天邊的陽光變作夕陽的緋紅,院落那邊的夫妻絮絮叨叨,話語也散碎起來,男人甚至伸出手指在女人胸口上方點了點,以作挑釁。這邊的寧忌等了一陣,終於扭過頭去,他走遠了一點,方才朝那邊開口。
“爹!瓜姨!聽我一句勸!”
夫妻倆扭過頭來。
“打一架吧。”
少年做出了誠懇的建議。
寧毅微微愣了愣,隨後在夕陽下的院子裏哈哈大笑起來,西瓜的麵色一紅,之後身形呼嘯,裙擺一動,地上的木塊便朝著寧忌飛過去了。
“阿瓜,教訓他。”
寧毅在笑聲之中對打手做出了指示,此後院子裏發生的,便是一對父母對孩子諄諄教導的景象了,待到夕陽更深,三人在這處院落之中一道吃過了晚飯,寧忌的笑容便更多了一些。

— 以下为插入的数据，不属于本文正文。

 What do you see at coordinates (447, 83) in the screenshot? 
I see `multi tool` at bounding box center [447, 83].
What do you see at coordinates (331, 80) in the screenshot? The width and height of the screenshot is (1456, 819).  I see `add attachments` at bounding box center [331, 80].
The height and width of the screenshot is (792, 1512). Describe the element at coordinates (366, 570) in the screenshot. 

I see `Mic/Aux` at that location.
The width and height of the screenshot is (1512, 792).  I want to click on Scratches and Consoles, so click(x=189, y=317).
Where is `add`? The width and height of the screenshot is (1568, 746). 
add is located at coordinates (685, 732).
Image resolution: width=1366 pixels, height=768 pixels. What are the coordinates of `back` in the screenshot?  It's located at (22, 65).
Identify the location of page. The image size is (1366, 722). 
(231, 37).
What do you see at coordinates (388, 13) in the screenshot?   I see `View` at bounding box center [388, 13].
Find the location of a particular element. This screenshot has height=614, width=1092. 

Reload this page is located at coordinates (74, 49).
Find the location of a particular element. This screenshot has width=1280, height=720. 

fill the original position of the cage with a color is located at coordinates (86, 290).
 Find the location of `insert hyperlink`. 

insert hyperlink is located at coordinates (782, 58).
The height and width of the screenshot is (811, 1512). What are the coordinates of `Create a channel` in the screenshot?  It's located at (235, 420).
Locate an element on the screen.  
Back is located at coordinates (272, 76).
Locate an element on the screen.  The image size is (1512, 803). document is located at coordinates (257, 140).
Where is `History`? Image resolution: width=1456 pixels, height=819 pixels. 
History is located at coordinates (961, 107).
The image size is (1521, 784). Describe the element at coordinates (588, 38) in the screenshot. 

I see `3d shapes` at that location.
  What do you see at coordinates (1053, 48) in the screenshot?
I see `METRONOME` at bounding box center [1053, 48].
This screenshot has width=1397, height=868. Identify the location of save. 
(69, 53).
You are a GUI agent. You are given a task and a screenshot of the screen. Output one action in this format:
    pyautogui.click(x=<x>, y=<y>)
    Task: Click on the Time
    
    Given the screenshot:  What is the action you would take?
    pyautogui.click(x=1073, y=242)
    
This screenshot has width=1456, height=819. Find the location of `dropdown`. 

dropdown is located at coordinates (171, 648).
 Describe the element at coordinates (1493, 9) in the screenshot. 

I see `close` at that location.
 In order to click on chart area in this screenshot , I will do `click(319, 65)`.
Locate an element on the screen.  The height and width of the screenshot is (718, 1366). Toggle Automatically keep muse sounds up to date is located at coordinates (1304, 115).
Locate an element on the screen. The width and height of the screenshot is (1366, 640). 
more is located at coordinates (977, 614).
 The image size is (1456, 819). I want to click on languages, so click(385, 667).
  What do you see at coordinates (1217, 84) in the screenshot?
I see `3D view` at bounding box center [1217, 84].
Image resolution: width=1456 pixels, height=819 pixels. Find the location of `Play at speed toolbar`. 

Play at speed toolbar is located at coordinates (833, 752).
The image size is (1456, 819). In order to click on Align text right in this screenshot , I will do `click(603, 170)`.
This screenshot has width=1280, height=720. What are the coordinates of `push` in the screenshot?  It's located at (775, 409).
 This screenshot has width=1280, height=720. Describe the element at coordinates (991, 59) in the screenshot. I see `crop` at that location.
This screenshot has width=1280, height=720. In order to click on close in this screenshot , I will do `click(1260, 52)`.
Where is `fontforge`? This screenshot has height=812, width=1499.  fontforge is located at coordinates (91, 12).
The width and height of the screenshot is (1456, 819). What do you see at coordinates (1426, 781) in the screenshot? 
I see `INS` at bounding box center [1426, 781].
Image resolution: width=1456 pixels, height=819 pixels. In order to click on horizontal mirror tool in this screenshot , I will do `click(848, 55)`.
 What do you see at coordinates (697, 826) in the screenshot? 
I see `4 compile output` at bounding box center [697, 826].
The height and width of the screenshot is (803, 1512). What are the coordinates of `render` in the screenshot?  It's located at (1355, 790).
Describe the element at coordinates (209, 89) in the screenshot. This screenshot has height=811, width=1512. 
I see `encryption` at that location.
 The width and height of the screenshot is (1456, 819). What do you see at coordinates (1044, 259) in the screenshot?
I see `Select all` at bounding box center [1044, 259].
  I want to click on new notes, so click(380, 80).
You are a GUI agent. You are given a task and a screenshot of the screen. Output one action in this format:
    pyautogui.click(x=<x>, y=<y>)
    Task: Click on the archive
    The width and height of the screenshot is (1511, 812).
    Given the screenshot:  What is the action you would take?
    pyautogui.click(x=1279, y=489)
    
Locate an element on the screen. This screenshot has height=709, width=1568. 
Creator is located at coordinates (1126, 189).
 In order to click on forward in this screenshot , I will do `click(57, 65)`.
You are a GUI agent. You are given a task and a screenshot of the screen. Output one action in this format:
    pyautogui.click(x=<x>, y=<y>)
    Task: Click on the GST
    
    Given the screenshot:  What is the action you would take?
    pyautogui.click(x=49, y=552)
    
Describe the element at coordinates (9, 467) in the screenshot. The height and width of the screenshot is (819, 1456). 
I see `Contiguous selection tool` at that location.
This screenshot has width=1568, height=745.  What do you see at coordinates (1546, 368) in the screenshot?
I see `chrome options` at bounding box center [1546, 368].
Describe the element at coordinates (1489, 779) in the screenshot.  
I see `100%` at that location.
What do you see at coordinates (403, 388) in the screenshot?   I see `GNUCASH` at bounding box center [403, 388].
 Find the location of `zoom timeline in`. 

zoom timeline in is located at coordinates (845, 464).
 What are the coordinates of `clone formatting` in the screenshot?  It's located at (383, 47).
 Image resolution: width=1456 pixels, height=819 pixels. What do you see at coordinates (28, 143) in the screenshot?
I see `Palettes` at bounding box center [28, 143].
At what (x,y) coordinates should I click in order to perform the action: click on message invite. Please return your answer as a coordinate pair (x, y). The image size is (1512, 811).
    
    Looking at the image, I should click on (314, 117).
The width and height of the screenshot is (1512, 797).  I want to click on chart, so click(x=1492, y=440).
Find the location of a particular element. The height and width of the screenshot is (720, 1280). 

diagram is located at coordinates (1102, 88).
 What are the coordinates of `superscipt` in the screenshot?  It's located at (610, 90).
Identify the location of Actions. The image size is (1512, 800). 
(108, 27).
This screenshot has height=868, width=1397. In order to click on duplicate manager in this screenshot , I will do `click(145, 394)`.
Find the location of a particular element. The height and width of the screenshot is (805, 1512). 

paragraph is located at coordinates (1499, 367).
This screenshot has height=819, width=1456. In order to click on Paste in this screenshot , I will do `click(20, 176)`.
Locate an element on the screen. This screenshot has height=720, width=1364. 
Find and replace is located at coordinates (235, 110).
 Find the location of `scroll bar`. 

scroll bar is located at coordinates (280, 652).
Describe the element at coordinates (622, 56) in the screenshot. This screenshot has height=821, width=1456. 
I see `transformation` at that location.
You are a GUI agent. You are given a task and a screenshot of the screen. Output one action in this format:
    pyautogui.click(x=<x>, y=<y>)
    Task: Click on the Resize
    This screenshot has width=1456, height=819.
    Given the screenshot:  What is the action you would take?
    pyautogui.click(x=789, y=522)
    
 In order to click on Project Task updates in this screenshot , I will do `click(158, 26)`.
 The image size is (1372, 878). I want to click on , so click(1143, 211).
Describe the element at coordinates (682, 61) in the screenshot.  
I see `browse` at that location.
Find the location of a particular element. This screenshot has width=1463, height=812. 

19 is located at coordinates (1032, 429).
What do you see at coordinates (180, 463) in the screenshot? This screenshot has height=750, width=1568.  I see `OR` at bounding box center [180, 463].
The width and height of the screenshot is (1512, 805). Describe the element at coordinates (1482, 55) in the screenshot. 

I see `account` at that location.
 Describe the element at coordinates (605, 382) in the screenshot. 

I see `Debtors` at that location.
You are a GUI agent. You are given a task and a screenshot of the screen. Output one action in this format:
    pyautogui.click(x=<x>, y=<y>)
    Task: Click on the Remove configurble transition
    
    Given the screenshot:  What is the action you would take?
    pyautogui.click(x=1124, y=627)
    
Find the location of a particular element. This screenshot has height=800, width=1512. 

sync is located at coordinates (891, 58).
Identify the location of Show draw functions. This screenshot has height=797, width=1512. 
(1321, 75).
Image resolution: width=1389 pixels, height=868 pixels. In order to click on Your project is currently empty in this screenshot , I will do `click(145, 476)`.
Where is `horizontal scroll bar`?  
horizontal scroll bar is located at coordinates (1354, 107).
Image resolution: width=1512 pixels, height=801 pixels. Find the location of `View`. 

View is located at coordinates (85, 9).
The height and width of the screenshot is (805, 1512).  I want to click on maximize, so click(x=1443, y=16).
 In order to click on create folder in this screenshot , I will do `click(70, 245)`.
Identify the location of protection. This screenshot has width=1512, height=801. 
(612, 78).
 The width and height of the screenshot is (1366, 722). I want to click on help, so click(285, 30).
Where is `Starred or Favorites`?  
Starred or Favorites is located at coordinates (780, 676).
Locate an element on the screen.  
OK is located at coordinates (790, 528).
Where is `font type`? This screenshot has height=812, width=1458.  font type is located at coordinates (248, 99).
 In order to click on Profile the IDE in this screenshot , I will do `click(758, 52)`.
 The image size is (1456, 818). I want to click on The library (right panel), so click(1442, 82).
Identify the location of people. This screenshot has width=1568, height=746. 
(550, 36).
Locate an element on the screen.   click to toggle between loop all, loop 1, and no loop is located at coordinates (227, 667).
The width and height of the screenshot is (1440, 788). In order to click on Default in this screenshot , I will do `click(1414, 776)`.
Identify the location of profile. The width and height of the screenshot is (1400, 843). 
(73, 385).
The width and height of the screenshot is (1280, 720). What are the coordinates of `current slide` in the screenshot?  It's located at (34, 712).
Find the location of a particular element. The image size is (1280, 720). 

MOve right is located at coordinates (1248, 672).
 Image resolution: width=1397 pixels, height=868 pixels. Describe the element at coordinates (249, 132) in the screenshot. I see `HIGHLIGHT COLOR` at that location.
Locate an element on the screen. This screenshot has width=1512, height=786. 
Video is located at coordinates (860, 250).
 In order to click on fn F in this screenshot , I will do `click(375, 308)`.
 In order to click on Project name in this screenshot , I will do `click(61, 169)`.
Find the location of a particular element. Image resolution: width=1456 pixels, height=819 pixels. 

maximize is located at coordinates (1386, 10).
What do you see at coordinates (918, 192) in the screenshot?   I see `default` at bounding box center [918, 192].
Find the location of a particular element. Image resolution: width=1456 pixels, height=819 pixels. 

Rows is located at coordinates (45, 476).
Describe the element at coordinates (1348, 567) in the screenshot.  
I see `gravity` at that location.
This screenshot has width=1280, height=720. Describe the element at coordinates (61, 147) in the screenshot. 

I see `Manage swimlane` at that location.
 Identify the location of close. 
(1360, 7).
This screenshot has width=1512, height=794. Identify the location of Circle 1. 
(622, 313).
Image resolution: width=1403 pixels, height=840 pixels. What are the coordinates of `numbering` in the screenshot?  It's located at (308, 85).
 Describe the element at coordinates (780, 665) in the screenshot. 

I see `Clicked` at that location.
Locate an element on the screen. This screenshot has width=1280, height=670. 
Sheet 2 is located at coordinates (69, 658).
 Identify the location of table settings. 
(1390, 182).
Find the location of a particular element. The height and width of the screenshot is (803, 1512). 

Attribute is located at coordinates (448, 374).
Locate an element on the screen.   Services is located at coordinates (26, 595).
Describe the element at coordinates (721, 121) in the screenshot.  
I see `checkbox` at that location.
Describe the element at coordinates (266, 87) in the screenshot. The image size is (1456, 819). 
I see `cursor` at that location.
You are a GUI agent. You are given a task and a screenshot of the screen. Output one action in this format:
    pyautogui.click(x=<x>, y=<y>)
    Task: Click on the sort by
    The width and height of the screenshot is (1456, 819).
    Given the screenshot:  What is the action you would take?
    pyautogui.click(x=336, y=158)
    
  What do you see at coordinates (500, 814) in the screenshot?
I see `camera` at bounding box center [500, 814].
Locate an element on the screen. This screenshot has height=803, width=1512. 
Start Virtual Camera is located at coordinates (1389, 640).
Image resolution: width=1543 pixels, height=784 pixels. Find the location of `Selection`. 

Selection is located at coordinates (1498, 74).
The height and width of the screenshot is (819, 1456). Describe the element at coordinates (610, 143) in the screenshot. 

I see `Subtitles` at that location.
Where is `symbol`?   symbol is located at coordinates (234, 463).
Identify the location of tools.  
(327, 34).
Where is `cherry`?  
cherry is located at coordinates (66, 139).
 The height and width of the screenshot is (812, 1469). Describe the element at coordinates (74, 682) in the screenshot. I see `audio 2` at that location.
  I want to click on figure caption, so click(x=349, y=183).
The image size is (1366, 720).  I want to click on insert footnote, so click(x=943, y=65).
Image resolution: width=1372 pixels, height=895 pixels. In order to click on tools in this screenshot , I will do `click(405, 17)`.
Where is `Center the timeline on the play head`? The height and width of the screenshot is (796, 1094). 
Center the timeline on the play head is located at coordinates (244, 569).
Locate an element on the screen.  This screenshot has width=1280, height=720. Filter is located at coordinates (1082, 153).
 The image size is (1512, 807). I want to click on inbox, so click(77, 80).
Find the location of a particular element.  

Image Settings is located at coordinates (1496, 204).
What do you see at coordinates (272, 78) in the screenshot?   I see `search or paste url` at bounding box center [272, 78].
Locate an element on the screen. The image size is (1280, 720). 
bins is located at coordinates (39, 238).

晚飯過後,仍有兩場會議在城中等待著寧毅,他離開院子,便又回到繁忙的工作裏去了。西瓜在這邊考校寧忌的武藝,停留得久一些,臨近深夜方才離開,大約是要找寧毅討回白日鬥嘴的場子。
寧忌想一想,便覺得分外有趣:這些年來父親在人前出手已經甚少,但修為與眼光終究是很高的,也不知他與瓜姨真打起來,會是怎樣的一幕情景……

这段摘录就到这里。